## SOURCE DATA

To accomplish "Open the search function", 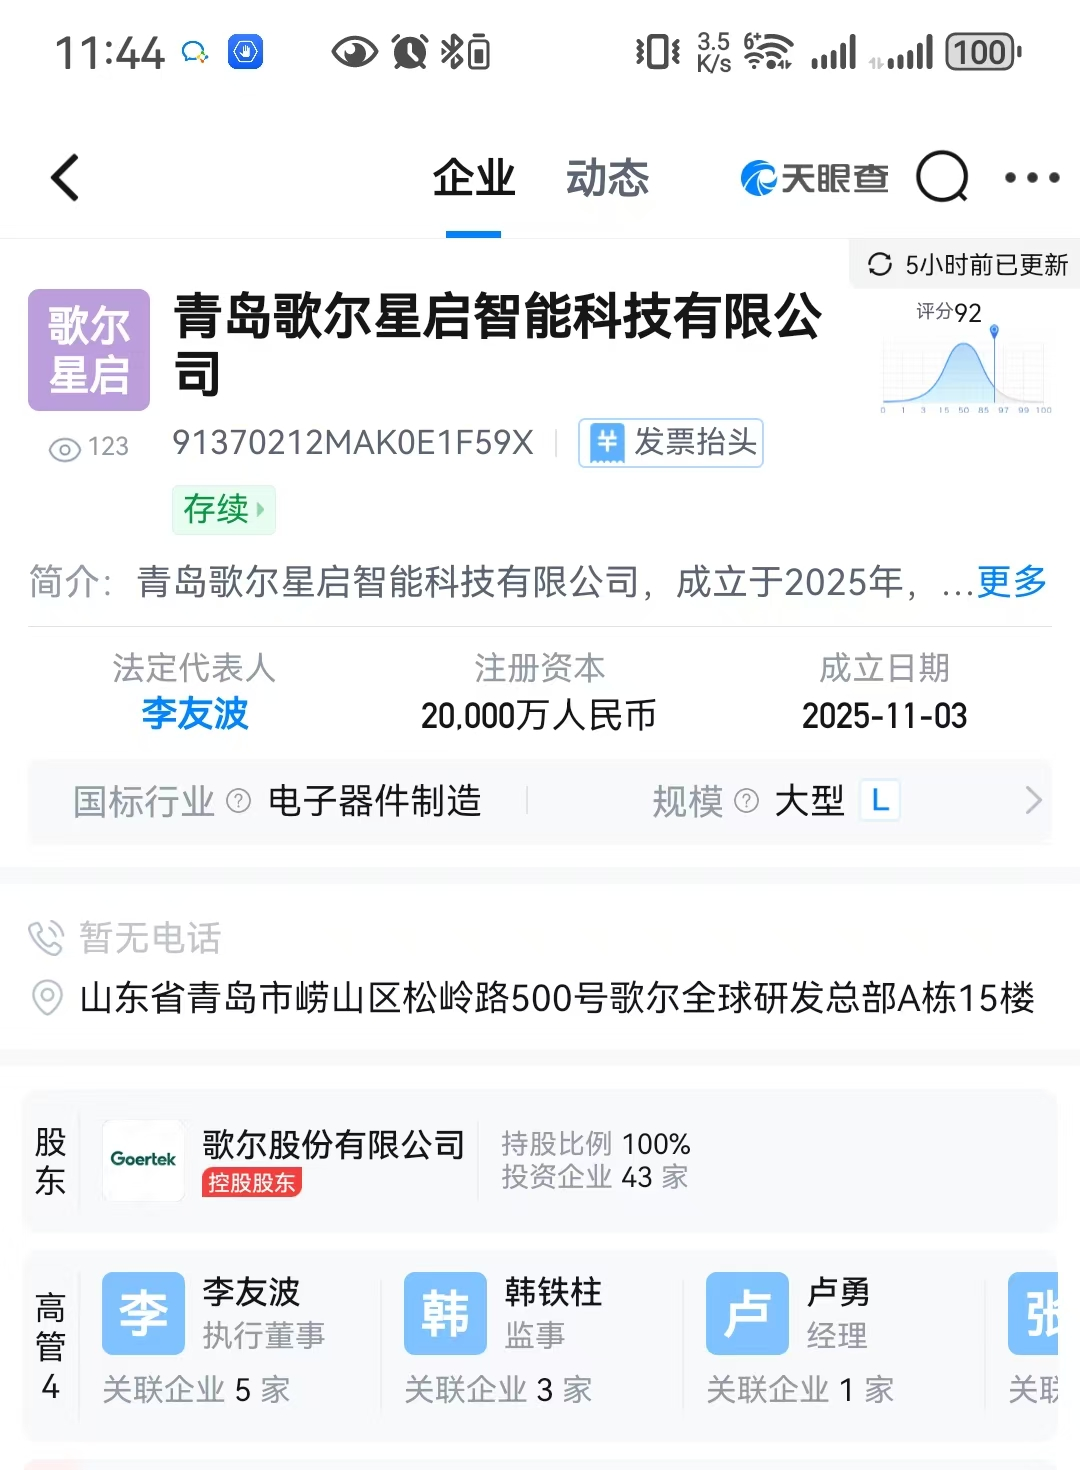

--

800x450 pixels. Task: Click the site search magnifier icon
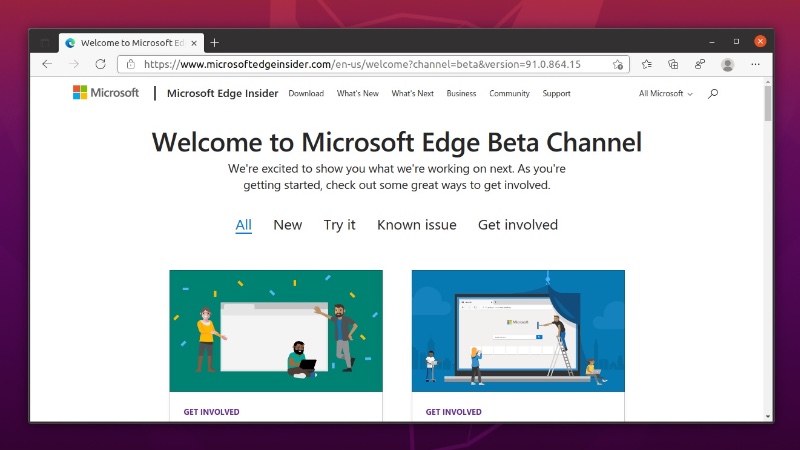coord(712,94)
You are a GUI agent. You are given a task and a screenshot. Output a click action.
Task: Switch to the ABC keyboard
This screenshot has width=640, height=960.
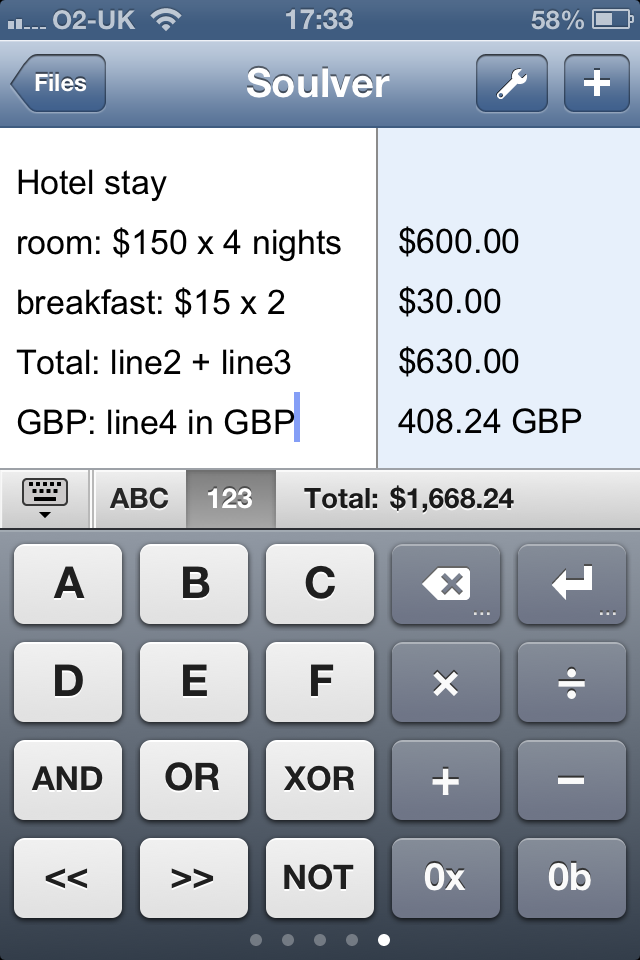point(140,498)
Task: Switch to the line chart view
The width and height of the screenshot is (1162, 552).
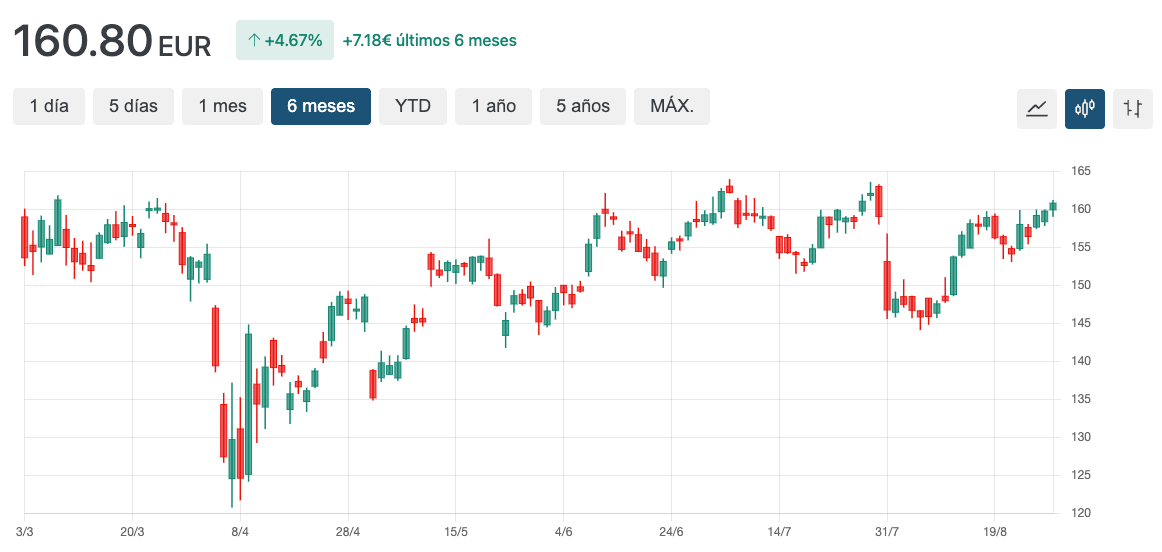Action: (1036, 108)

--

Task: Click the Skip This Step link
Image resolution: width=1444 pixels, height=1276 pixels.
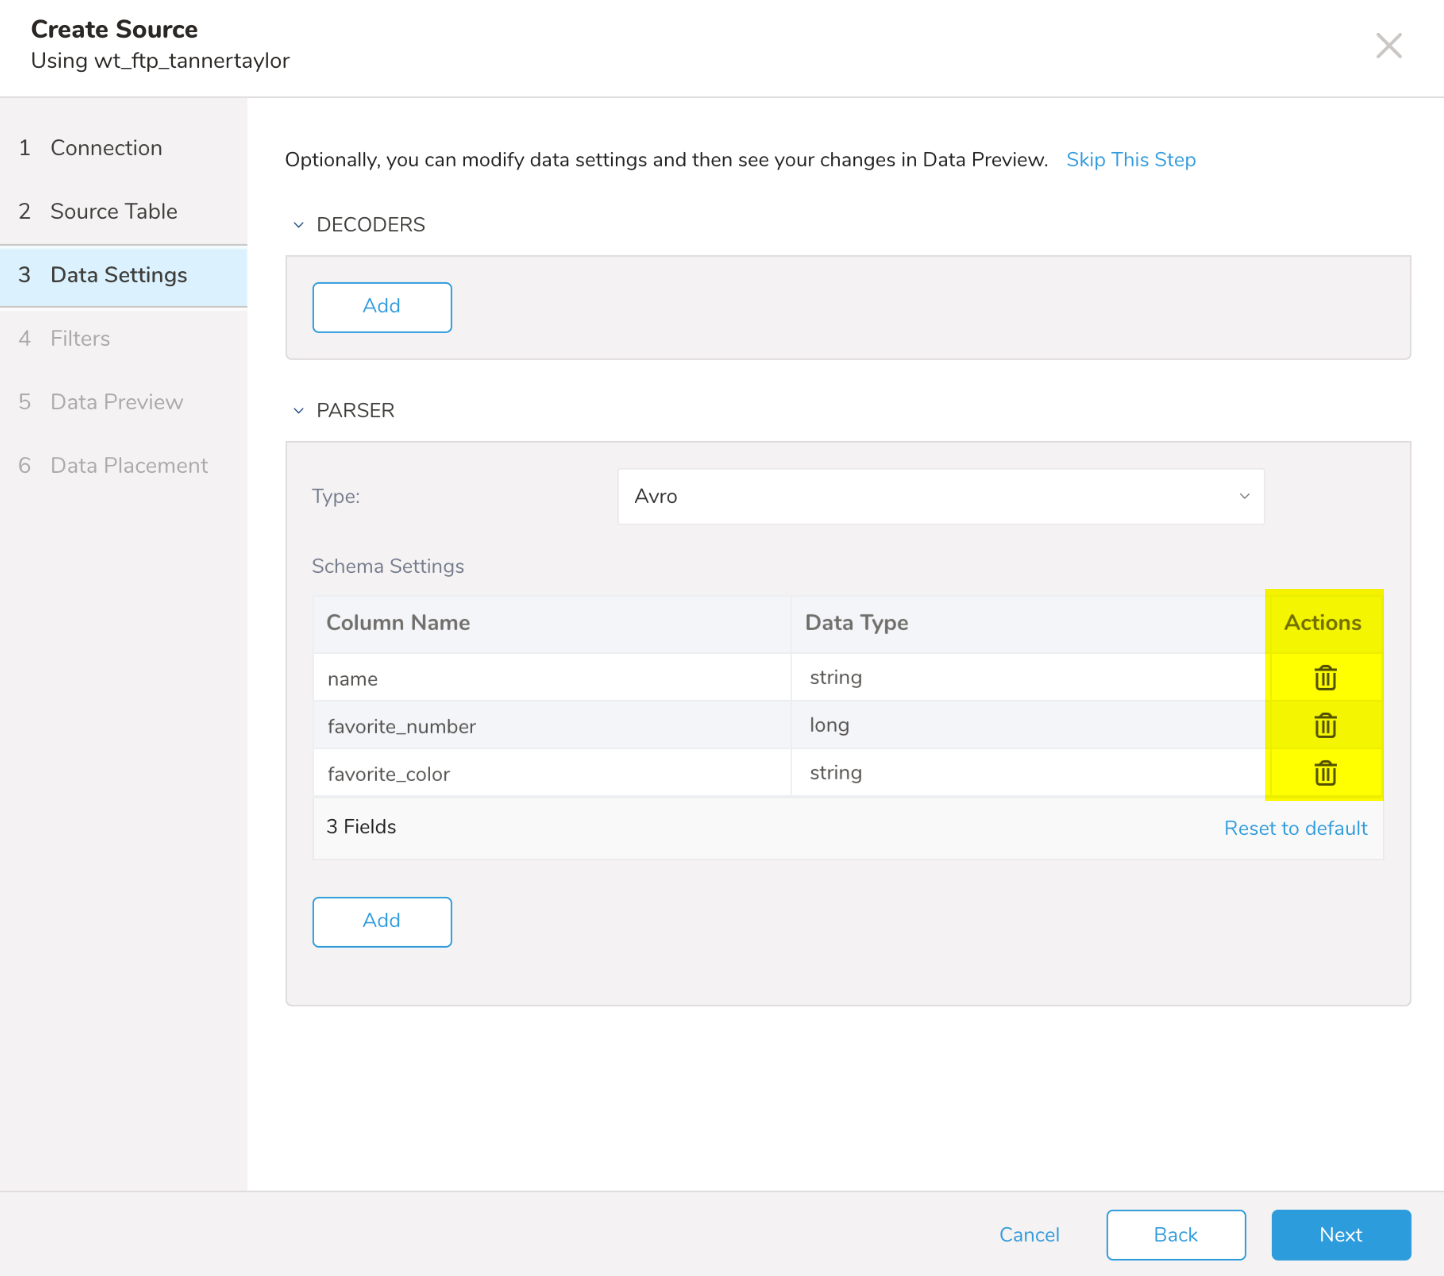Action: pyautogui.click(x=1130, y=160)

## YOUR ASSIGNMENT
In the records above, how many lines contain the string "Switch"? Reply with the number only.

## TASK SOLUTION
2